Decryption support

Question

Decryption support

furuholm opened this issue 5 years ago · comments

I have been working on adding support for decrypting messages and if it is ok I would like to submit a PR with this functionality once I am done.

I have an initial version that almost works at https://github.com/furuholm/libsignal-protocol-rs/tree/decryption. However, it turns out that the decryption code in the underlying C library requires the mutex implementation to be reentrant which parking_lot::RawMutex is not. When replacing RawMutex with ReentrantMutex I get the following error message

error[E0277]: the type `std::cell::UnsafeCell<usize>` may contain interior mutability and a reference may not be safely transferrable across a catch_unwind boundary
   --> libsignal-protocol/src/context.rs:410:17
    |
410 |         let _ = std::panic::catch_unwind(|| {
    |                 ^^^^^^^^^^^^^^^^^^^^^^^^ `std::cell::UnsafeCell<usize>` may contain interior mutability and a reference may not be safely transferrable across a catch_unwind boundary
    |
    = help: within `&context::State`, the trait `std::panic::RefUnwindSafe` is not implemented for `std::cell::UnsafeCell<usize>`
    = note: required because it appears within the type `std::cell::Cell<usize>`
    = note: required because it appears within the type `lock_api::remutex::RawReentrantMutex<parking_lot::raw_mutex::RawMutex, parking_lot::remutex::RawThreadId>`
    = note: required because it appears within the type `lock_api::remutex::ReentrantMutex<parking_lot::raw_mutex::RawMutex, parking_lot::remutex::RawThreadId, ()>`
    = note: required because it appears within the type `context::State`
    = note: required because it appears within the type `&context::State`
    = note: required because of the requirements on the impl of `std::panic::UnwindSafe` for `&&context::State`
    = note: required because it appears within the type `[closure@libsignal-protocol/src/context.rs:410:42: 413:10 state:&&context::State, level:&log::Level, message:&&str]`

Just like the message says it is caused by RawReentrantMutex containing a cell::Cell which is not RefUnwindSafe.

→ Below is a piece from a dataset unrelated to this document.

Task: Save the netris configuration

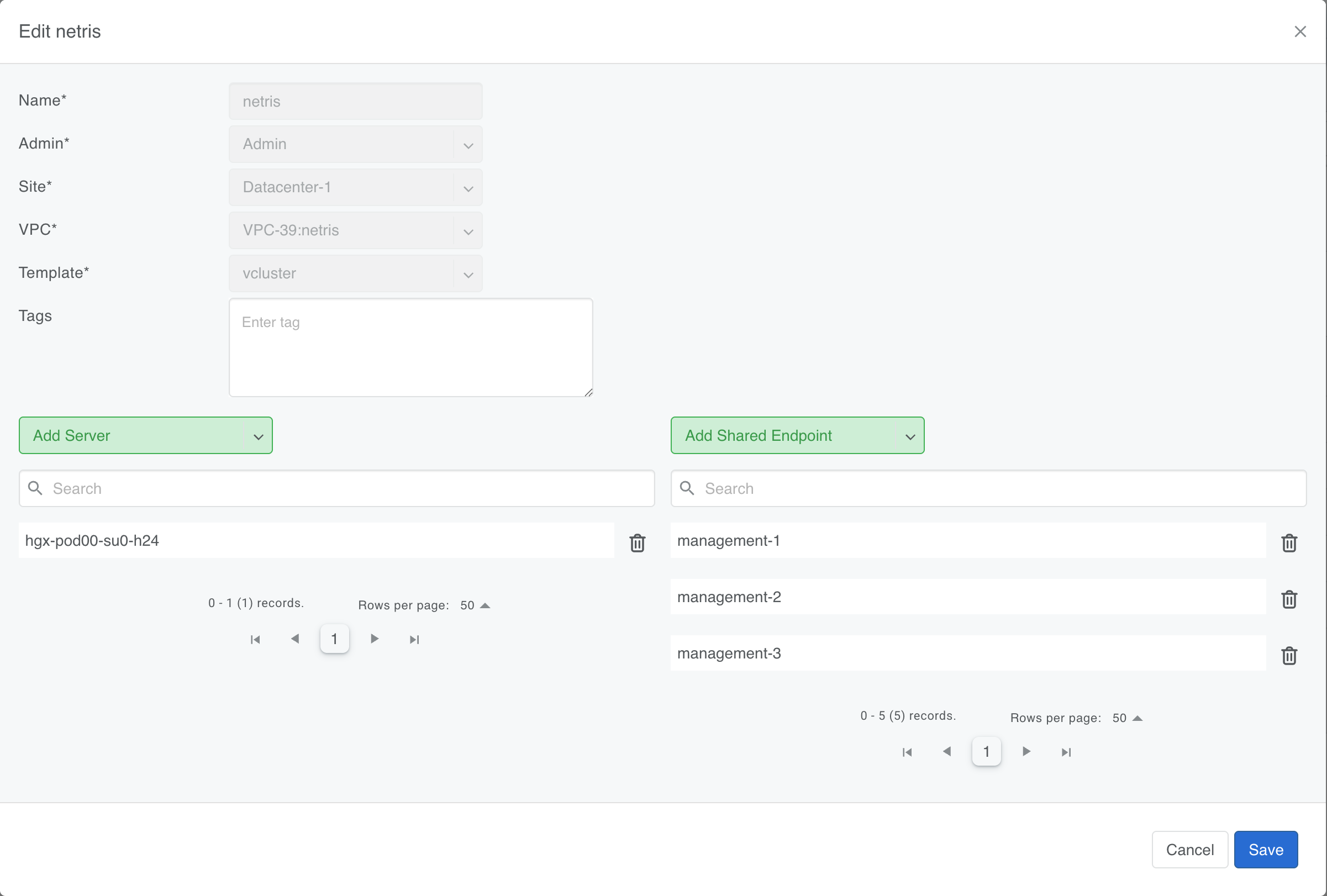Action: (x=1265, y=849)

Any ideas on how to solve this?

Michael Bryan · Answer 1 · Fri Dec 20 2019 17:29:37 GMT+0800 (China Standard Time)

I have been working on adding support for decrypting messages and if it is ok I would like to submit a PR with this functionality once I am done.

That's awesome! I'd be happy to add more functionality to this crate.

Any ideas on how to solve this?

Looking at the docs for std::panic::UnwindSafe, my interpretation is the RefUnwindSafe bound exists as a speed bump so we don't accidentally break invariants by accessing data (in this case I'm guessing its some sort of recursion depth counter) when code panics.

The error message involves recursive locks so I'm assuming we could accidentally deadlock if we naively used std::panic::AssertUnwindSafe to make the compiler think our mutex is RefUnwindSafe.

You may want to make an issue against the parking_lot crate directly and ask them how to handle unwinding while a re-entrant lock is held. Normally you'd use some sort of poisoning mechanism, but I don't know enough about the subtleties of locking to a solution.

The standard library's Mutex implements poisoning, so they've manually implemented UnwindSafe, maybe parking_lot needs to do that too?

Tobias Furuholm · Answer 2 · Sat Dec 21 2019 20:17:50 GMT+0800 (China Standard Time)

Thanks for the feedback!

The solution was quite simple. I just moved the acquiring of log_func out of the catch_unwind scope. See line 411 here.

Once this was fixed I could replace the current mutex implementation with a reentrant mutex. This type only provided a RAII-based API. I put the lockguards in a Vec to keep them alive until unlock is called. Note that unlock is not protected, but my thinking was that unlock should never be invoked unless the lock has been aquired by lock, so I think that should be ok.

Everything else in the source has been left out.